Suprémacisme, nationalisme, séparatisme

Facebook avait déjà annoncé mercredi son intention d’interdire davantage de publications ayant trait au « suprémacisme blanc », en bannissant également l’apologie du « nationalisme » ou du « séparatisme » blancs, thèses prônant une séparation physique entre « races ».

Ces trois concepts voisins « sont étroitement liés à des groupes organisés promouvant la haine et ils n’ont rien à faire sur nos services », avait affirmé Facebook.

Avant la tuerie de Christchurch, la mort d’une militante antiraciste, fauchée par la voiture d’un sympathisant néo-nazi lors d’un rassemblement à Charlottesville aux États-Unis en 2017, avait mis en relief la prolifération des thèses des suprémacistes ou nationalistes blancs, notamment via les réseaux sociaux.
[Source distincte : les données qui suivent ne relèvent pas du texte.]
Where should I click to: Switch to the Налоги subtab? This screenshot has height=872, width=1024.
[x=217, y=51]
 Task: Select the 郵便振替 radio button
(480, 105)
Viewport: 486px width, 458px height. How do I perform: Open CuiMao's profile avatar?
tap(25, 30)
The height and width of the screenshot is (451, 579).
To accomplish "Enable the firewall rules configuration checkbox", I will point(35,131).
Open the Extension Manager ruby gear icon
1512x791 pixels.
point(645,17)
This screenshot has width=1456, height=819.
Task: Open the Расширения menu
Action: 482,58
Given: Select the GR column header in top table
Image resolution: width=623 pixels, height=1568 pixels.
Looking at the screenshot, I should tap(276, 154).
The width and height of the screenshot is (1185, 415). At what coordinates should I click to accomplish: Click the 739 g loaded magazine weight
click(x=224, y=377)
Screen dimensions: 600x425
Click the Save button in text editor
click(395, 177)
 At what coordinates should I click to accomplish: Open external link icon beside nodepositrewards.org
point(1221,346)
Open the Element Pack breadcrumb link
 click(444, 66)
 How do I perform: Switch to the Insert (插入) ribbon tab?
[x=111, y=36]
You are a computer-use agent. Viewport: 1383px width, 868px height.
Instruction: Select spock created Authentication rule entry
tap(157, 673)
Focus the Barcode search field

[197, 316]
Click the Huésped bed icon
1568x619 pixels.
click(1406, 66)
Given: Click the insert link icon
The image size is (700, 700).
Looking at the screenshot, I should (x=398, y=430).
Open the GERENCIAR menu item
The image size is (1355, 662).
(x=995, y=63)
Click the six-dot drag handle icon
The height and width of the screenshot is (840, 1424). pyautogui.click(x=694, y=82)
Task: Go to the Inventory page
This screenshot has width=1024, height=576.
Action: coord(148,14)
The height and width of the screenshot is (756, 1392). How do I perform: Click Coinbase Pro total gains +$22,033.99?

Le drame avait secoué les États-Unis et de nombreuses voix s’étaient élevées pour demander aux réseaux sociaux de mieux lutter contre les publications faisant l’apologie de ces thèses racistes.

Facebook, comme les autres plateformes internet, est en permanence pris dans un dilemme dont il semble avoir du mal à se sortir: laisser les opinions s’exprimer sur leurs réseaux au nom de la liberté d’expression tout en devant expurger les messages choquants et haineux.

Résultat: la plateforme est régulièrement accusée de censure ou, à l’inverse, de ne pas agir assez efficacement contre les publications litigieuses.

Le premier réseau social au monde, empêtré dans plusieurs autres controverses, est d’autant plus enclin à montrer qu’il agit que de nombreux élus à travers la planète (y compris aux États-Unis) réclament un encadrement législatif des plateformes internet.